### Directions for this task
Return all of the following entries as written, but without the images.

==== Information shown ====

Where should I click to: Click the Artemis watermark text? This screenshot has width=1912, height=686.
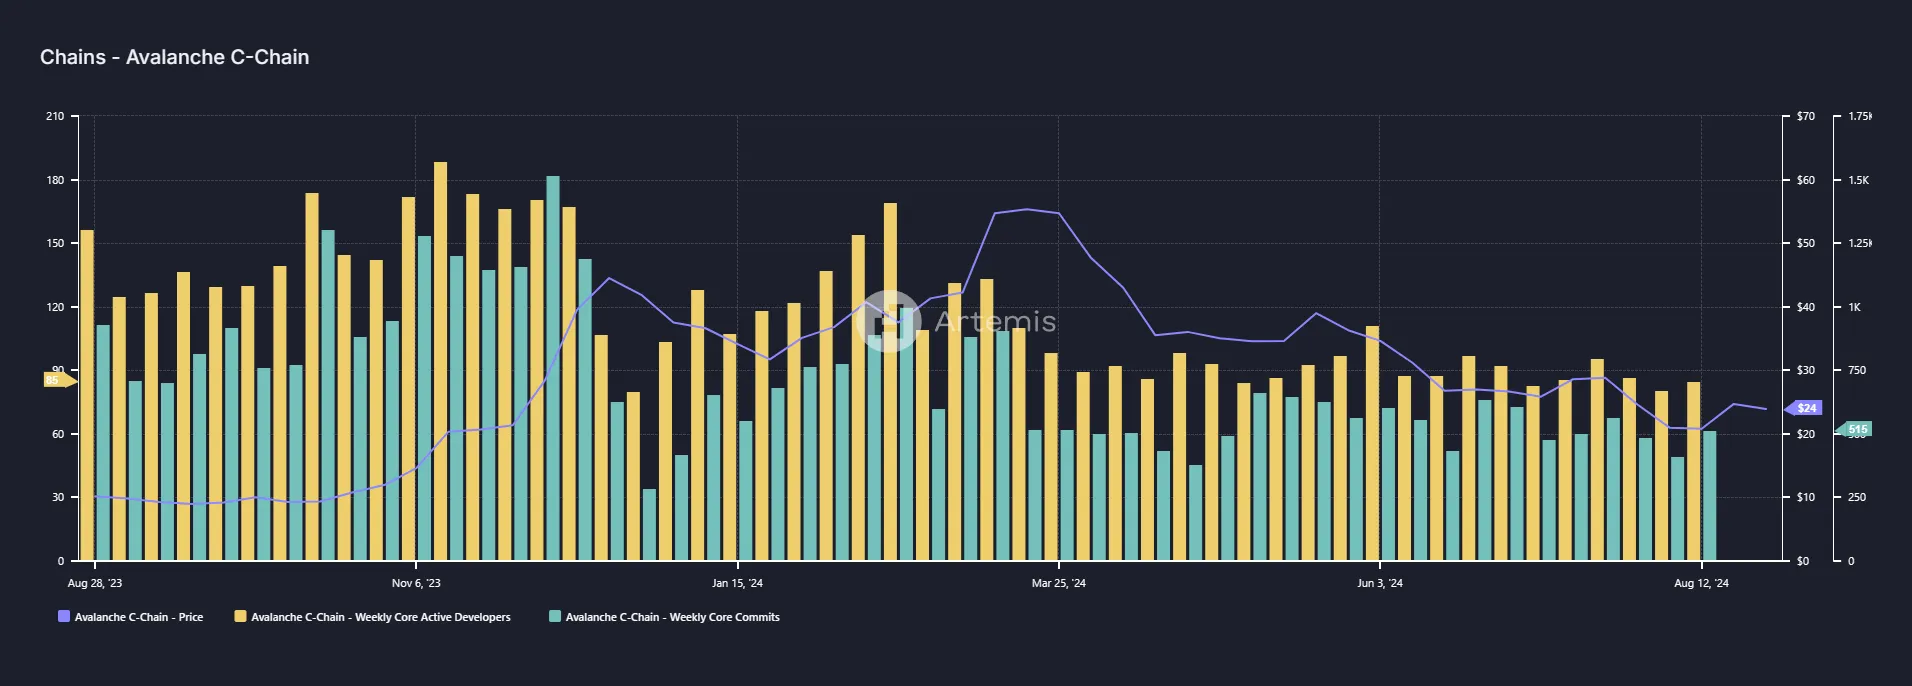coord(995,321)
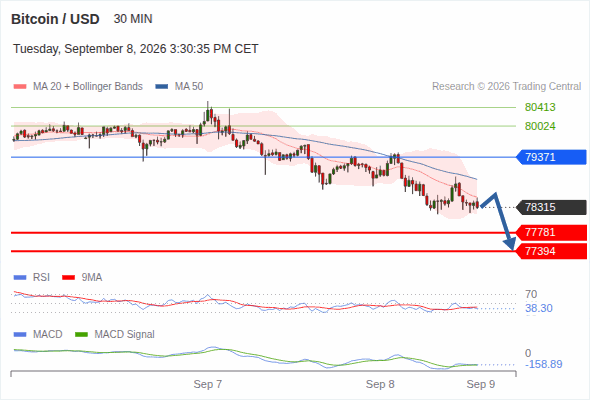Click the 80024 resistance level label
Image resolution: width=590 pixels, height=400 pixels.
[540, 126]
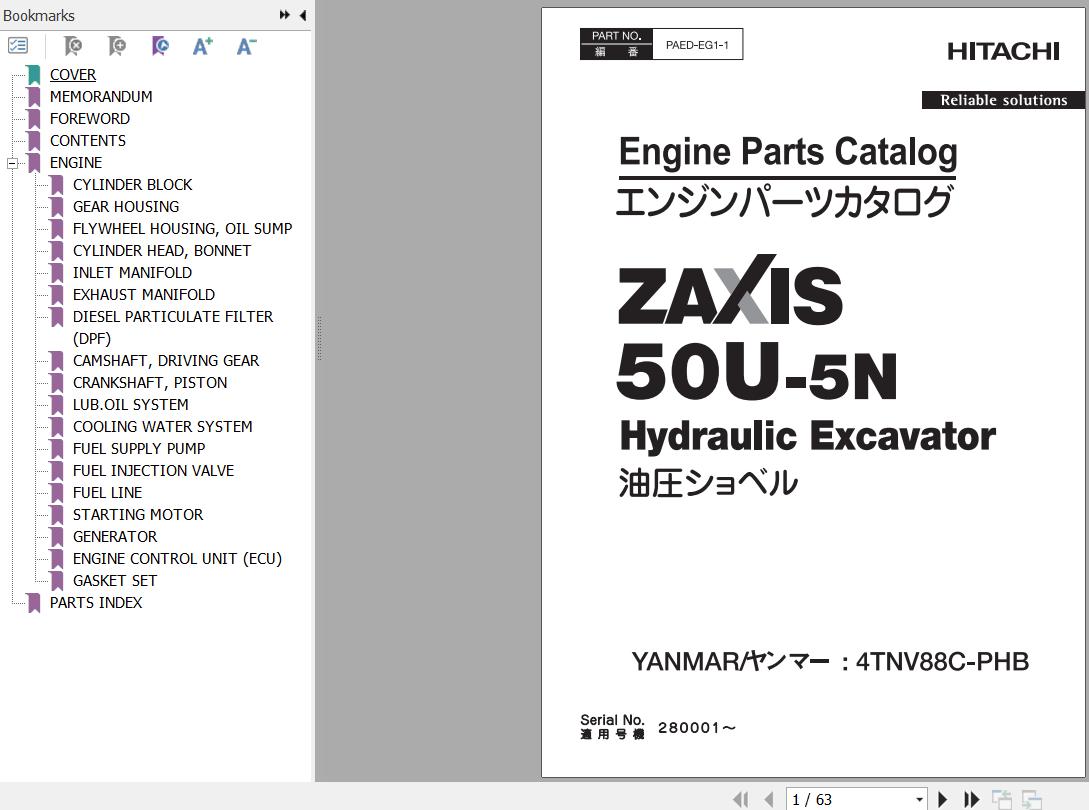Go to the next page arrow
1089x810 pixels.
942,800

====

### Exercise result
Where should I click to: Click the Artemis watermark text? This screenshot has width=1912, height=686.
coord(995,321)
Click the 80024 resistance level label
Image resolution: width=590 pixels, height=400 pixels.
[540, 126]
Go to the next page arrow
1089x810 pixels.
942,800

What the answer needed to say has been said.